## EXERCISE:
Search the records for the word "computer" and pick out every line that has it.

--- RECORDS SHOWN ---

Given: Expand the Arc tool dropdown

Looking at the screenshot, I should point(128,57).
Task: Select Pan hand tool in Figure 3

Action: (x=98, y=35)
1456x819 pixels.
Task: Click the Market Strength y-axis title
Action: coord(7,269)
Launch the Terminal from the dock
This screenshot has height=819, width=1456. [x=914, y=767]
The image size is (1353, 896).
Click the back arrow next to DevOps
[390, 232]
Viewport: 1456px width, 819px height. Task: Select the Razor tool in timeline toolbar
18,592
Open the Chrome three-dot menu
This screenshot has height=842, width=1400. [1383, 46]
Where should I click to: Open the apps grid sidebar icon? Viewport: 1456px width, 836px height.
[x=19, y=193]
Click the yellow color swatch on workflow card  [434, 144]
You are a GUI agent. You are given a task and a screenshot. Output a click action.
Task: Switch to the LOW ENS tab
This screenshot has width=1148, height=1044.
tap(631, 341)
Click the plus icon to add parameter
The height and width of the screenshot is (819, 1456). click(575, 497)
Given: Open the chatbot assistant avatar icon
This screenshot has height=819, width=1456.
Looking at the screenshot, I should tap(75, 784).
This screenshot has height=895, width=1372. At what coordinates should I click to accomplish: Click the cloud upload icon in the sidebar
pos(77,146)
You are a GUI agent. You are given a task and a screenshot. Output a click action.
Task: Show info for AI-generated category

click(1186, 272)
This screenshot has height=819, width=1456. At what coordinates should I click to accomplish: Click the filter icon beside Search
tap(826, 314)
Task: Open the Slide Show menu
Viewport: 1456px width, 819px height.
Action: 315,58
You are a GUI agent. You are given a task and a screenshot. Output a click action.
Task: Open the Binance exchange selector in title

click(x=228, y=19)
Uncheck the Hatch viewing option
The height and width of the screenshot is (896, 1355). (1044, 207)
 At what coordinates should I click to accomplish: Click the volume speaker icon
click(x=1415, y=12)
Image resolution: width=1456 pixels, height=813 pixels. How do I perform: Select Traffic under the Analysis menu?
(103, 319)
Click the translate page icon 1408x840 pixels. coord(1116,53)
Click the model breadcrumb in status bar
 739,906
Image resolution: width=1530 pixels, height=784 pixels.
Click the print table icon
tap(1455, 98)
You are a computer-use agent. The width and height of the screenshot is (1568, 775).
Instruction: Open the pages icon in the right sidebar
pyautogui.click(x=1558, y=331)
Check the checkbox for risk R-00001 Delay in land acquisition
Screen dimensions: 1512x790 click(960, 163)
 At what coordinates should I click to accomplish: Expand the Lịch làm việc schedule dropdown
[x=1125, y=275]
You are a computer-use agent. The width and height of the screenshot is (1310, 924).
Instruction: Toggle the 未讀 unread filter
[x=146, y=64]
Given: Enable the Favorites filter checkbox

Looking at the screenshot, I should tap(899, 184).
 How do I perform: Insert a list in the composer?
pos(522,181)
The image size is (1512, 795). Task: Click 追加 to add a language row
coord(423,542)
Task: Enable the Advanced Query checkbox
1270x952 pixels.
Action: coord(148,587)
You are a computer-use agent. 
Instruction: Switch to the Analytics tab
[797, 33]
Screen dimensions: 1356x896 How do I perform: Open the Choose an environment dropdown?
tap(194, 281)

---

## SOLUTION FOR THIS EXERCISE:
You are a computer-use agent. The width and height of the screenshot is (1568, 775).
You are a computer-use agent. The width and height of the screenshot is (1310, 924).
You are a computer-use agent. 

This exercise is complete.